3 01/31 F

1. 1st Ed: p81, q107, 2nd Ed: p94, q107. (20 points). You need to show that any solution $\vec E,\vec H$ of Maxwell’s equations is given by scalar and vector potentials $\phi,\vec A$ as shown.

   Procedure to follow:

   1. Recall that if the divergence of a vector is zero, the vector is the curl of some other vector $\vec A_0$. Apply that to the appropriate physical vector (like the electric or magnetic field, say).
   2. Next define a vector $\vec E_\phi$ by setting
      
      $$\vec E = - \frac{1}{c} \frac{\partial \vec A_0}{\partial t} + \vec E_\phi$$
      
      

   3. Prove that the $\vec E_\phi$ defined this way is minus the gradient of some scalar function $\phi_0$.
   4. Unfortunately, $\vec A_0$ and $\phi_0$ are not unique and do not normally satisfy (1) in the book. The potentials you need are of the form
      
      $$\vec A = \vec A_0 + \nabla \psi \qquad \phi = \phi_0 - \frac{1}{c} \frac{\partial \psi}{\partial t}$$
      
      
      Show that in those terms,
      
      $$\vec E = - \frac{1}{c} \frac{\partial \vec A}{\partial t} -\nabla\phi \qquad \vec H = \nabla \times \vec A$$
      
      
      regardless of what you take for $\psi$. That is the famous gauge property of the electromagnetic field. It is central to quantum field theory.
   5. Since you can take $\psi$ whatever you like, you can choose it to simplify the mathematics. The way that you want to take $\psi$ here is so that equation (1), the famous “Lorenz condition,” in the book is satisfied. (No, there is no t in Lorenz. That is another Lorentz.) Show that this leads to a partial differential equation for $\psi$. (This equation is called an inhomogeneous wave equation. The properties of this equation will be discussed in the second part of the class.)
   6. Now substitute what you got so far into the four Maxwell equations and so find the requirements that $\vec A$ and $\phi$ must satisfy. (I.e. get rid of the electric and magnetic fields in favor of the vector and scalar potentials $\vec A$ and $\phi$.)
   7. How come only one vector equation and one scalar equation are left?
   8. Clean up! You should have decoupled equations for the two potentials.
   9. Show directly from Maxwell's first and last equation that the charge density must not vary in time. (That is because the current density in the last equation was left out. There should be a $4\pi\vec j/c$ in the last equation, as well as in (3). That would give the full Maxwell equations.)

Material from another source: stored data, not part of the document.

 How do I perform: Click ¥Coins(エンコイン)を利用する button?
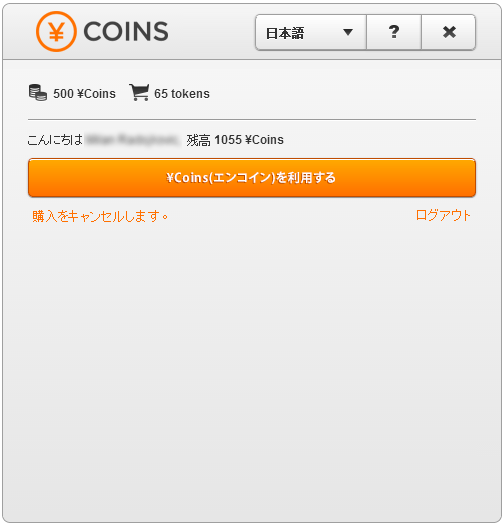pos(252,178)
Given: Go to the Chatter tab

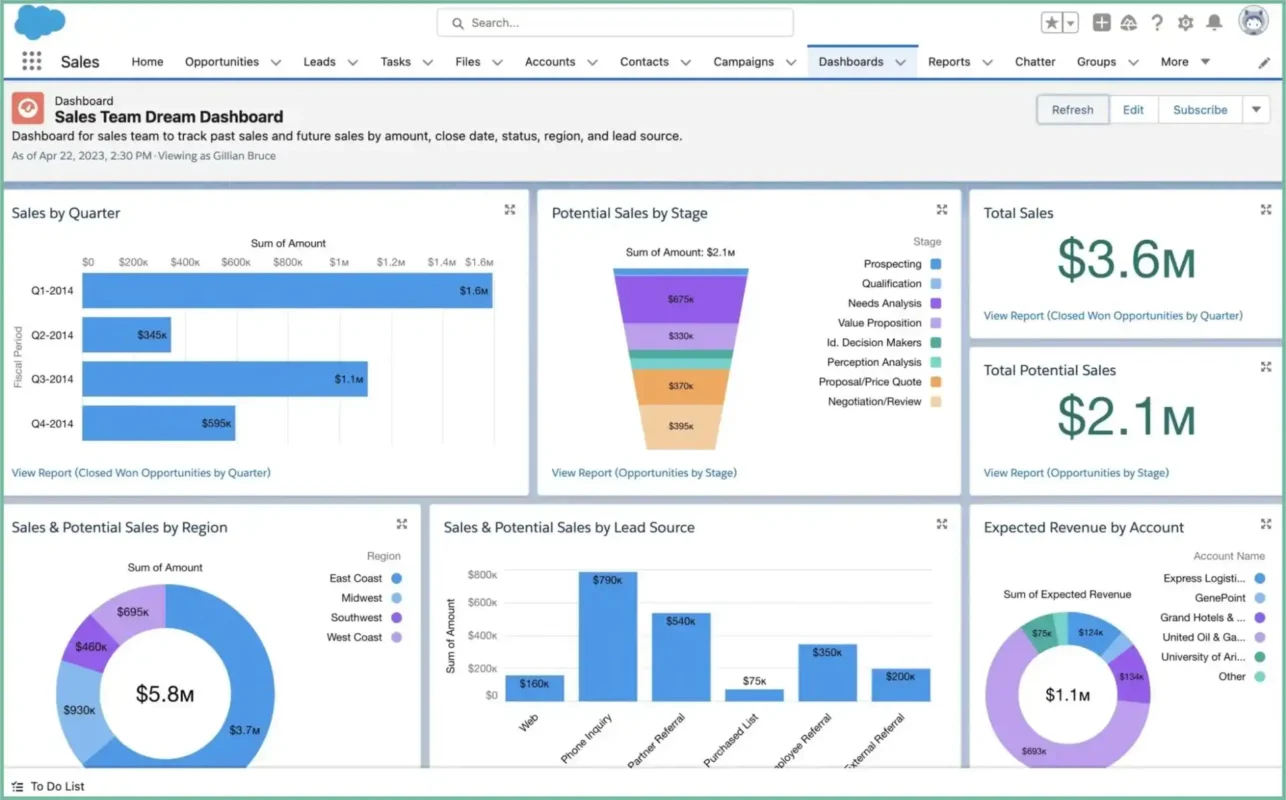Looking at the screenshot, I should tap(1035, 61).
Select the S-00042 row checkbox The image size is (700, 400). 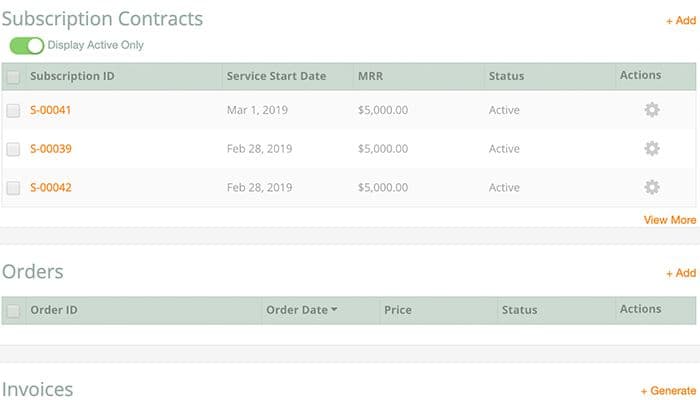13,187
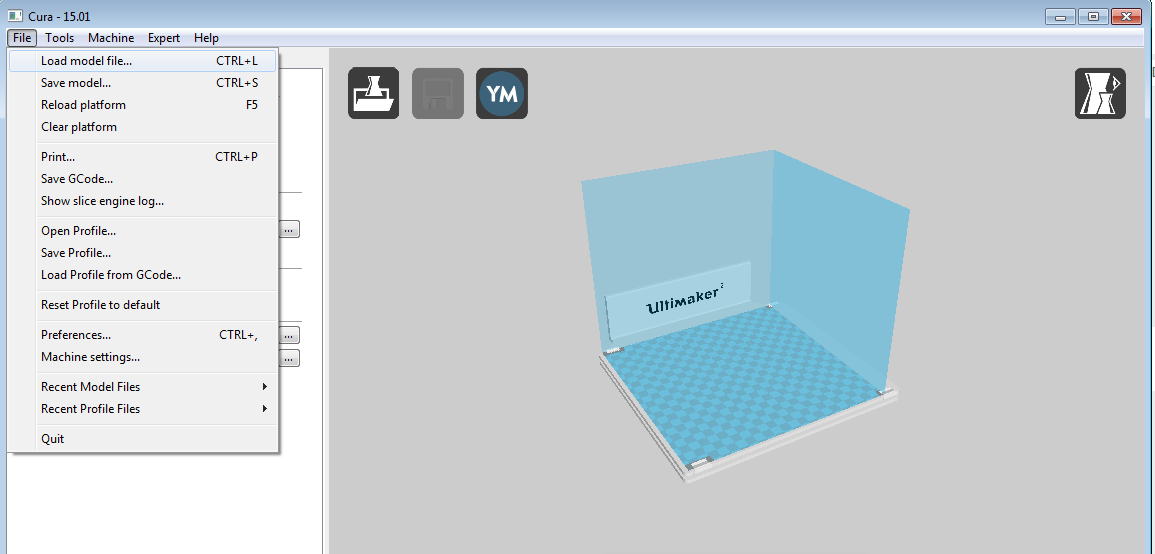Click the YM YouMagine share icon

tap(502, 94)
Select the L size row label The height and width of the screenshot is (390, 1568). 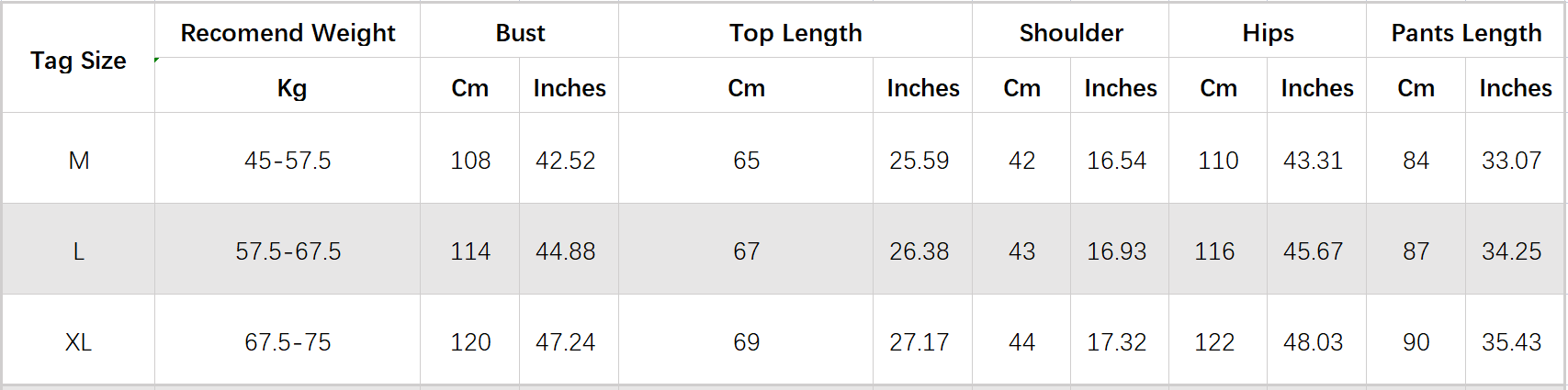79,251
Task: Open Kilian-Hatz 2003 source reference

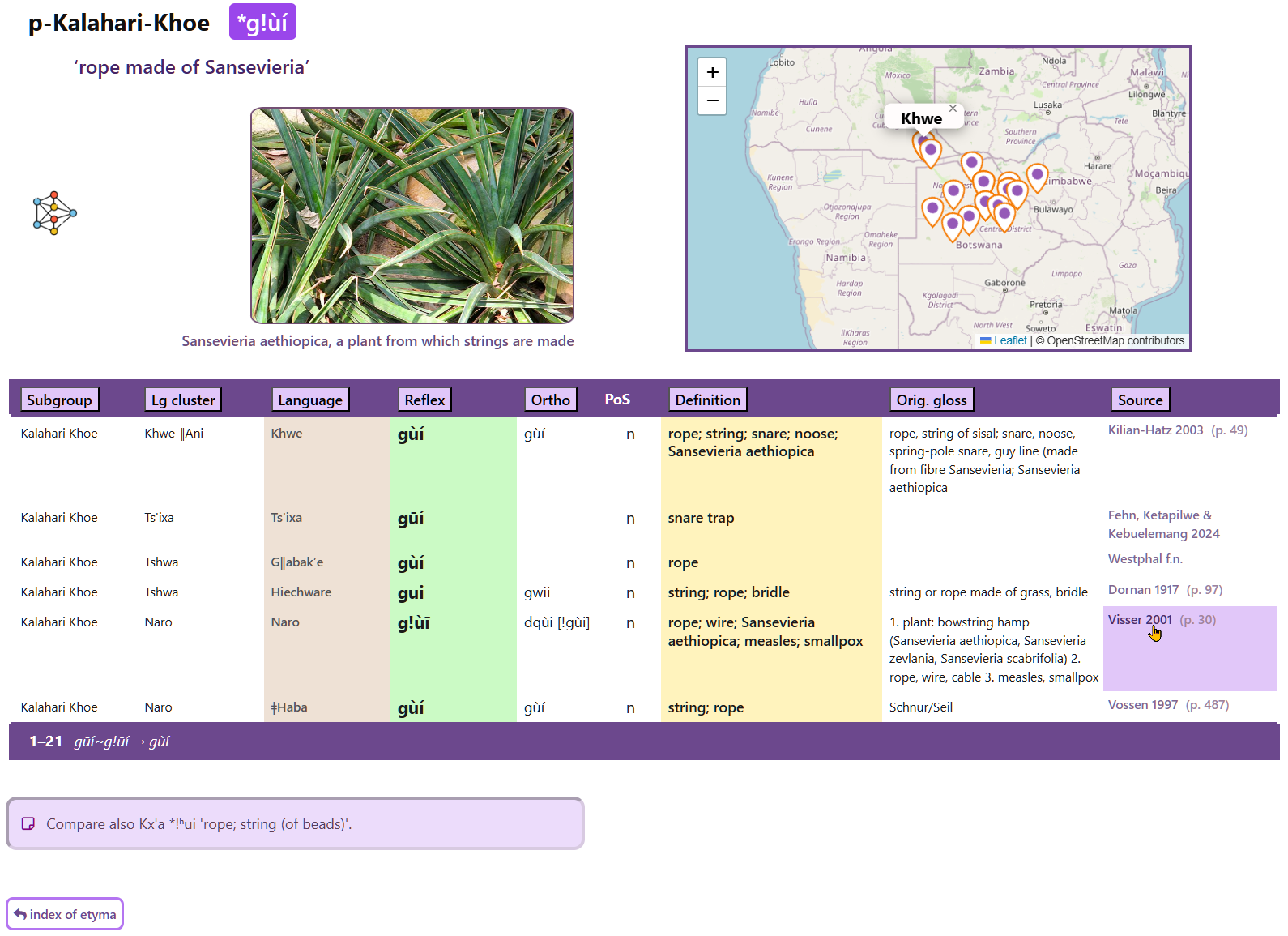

2. 1st Ed: p103, q44, 2nd Ed: p123, q44. Do it without using Stokes. Then redo it using Stokes.

3. 1st Ed: p104, q62, 2nd Ed: p124, q62. Do the surface integrals both directly and using the divergence theorem. Make sure to include the base of the cone. Note: in doing the surface integrals directly, you are required to write them down in Cartesian coordinates using the expression for $\vec{n} {\rm d}{S}$ given in class. After that, switch to polar coordinates to actually do the integration.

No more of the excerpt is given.